_WHAT IS BEING ASKED_. Return, exactly as written, every line from the first line of the data below through the line that contains "Screen dimensions: 854x480".

_DATA FOR THIS TASK_.
##########
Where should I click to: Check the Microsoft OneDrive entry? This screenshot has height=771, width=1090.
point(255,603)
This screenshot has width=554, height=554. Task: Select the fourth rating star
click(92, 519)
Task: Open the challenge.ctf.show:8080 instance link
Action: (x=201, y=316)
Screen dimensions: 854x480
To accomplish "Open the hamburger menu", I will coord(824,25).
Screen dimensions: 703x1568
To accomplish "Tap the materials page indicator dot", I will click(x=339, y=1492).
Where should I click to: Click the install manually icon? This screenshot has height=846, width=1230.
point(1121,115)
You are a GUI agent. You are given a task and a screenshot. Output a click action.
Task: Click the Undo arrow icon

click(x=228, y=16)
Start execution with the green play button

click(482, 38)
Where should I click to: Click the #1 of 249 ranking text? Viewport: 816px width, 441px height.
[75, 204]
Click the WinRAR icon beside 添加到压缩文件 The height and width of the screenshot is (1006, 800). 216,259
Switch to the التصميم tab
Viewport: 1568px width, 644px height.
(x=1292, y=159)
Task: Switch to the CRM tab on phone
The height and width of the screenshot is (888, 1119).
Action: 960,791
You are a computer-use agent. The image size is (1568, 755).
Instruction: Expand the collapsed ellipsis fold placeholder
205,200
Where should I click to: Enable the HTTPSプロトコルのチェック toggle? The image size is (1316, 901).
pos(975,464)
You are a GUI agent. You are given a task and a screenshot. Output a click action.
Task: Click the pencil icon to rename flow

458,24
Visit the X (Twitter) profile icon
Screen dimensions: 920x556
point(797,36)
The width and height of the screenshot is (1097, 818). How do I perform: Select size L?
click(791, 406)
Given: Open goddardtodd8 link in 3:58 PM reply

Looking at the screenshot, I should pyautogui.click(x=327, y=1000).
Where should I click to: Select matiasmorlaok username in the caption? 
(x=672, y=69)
##########
_WRITTEN RESPONSE_.
Where should I click to: Check the Microsoft OneDrive entry? This screenshot has height=771, width=1090.
point(255,603)
This screenshot has width=554, height=554. Task: Select the fourth rating star
click(92, 519)
Task: Open the challenge.ctf.show:8080 instance link
Action: (x=201, y=316)
Screen dimensions: 854x480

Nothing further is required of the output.